▶ **EXCERPTED DATA**:
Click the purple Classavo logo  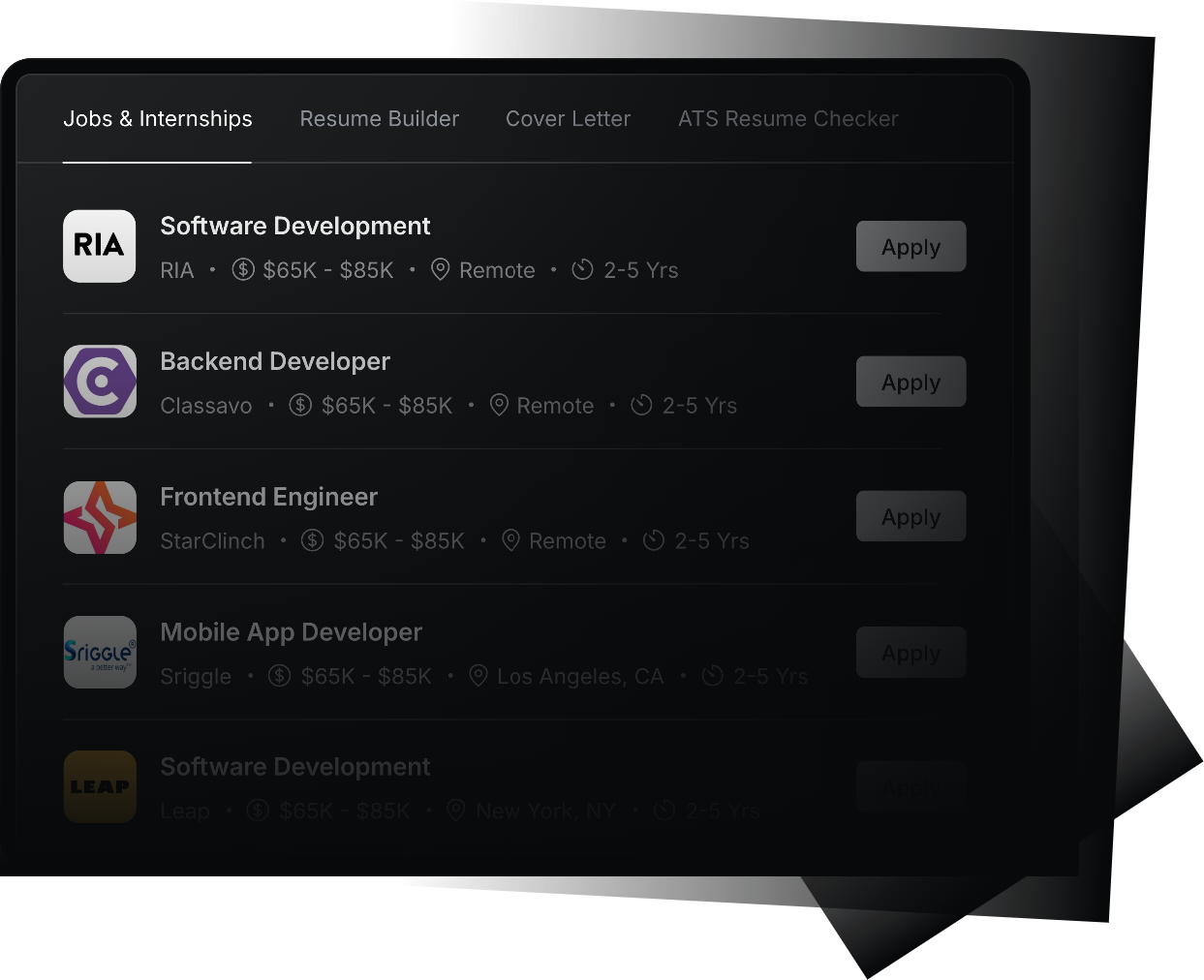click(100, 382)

...

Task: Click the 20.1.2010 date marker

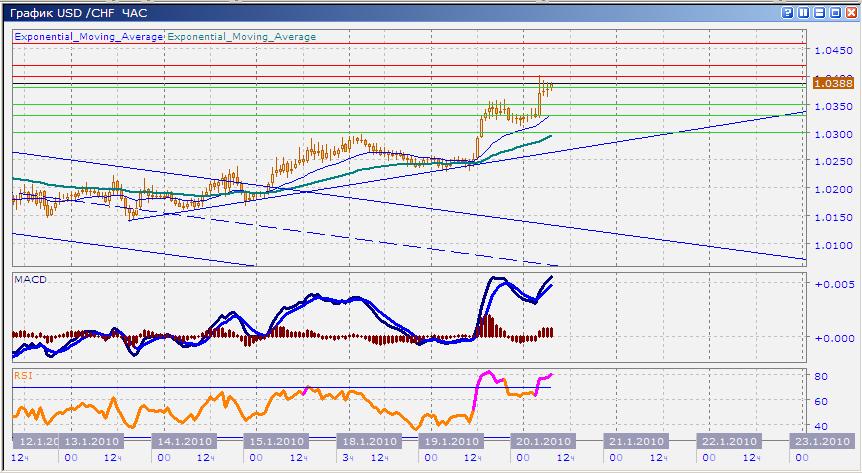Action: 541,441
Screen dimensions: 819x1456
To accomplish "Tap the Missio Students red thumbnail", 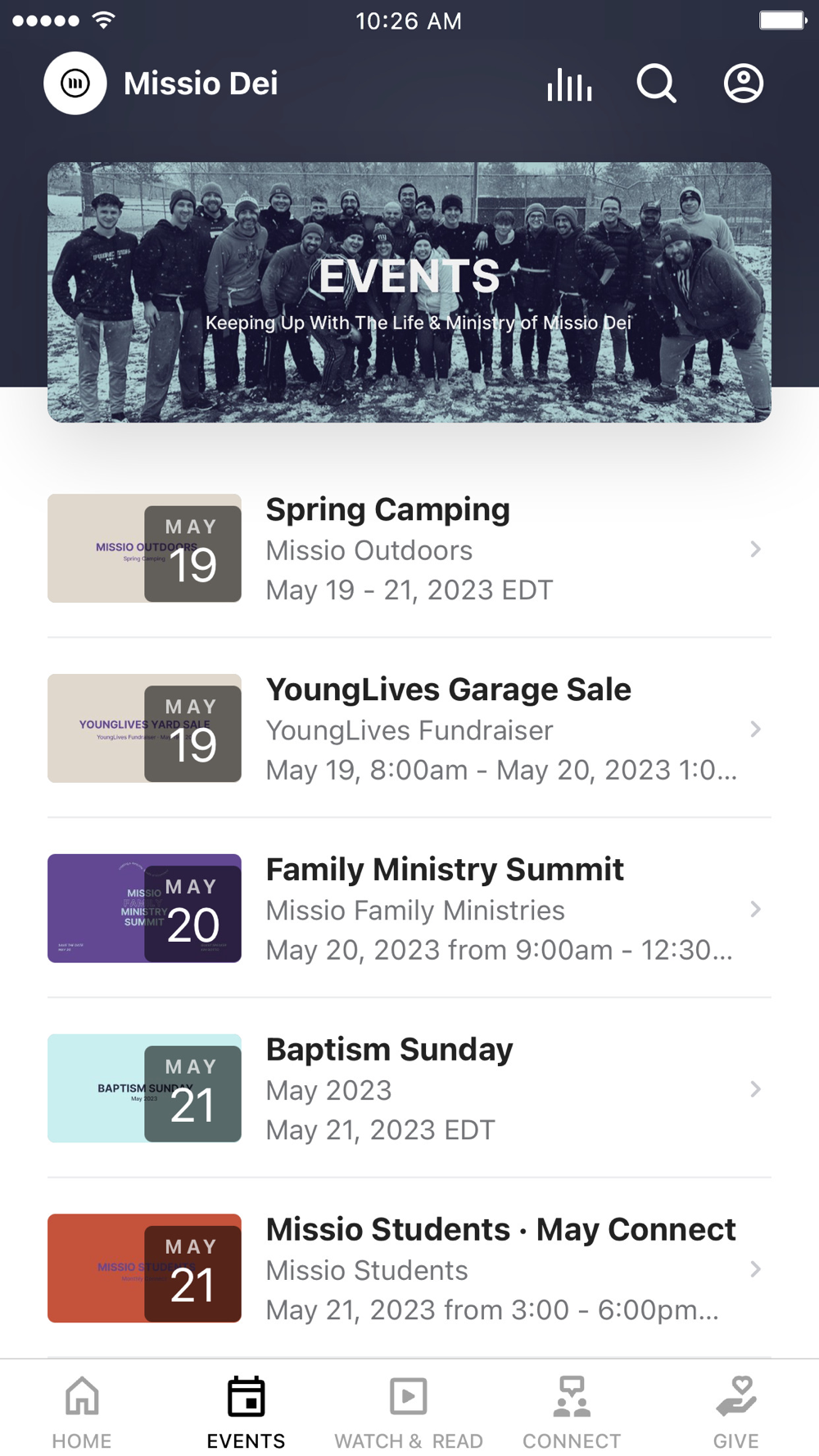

▶ **AIM OF THE EXERCISE**: From the records above, quote word for word only the lines beginning at the line that has "Task: Click the 20.1.2010 date marker" and stopping after the line that has "the Missio Students". Omit the pictures.

▶ **TASK ANSWER**:
Task: Click the 20.1.2010 date marker

Action: 541,441
Screen dimensions: 819x1456
To accomplish "Tap the Missio Students red thumbnail", 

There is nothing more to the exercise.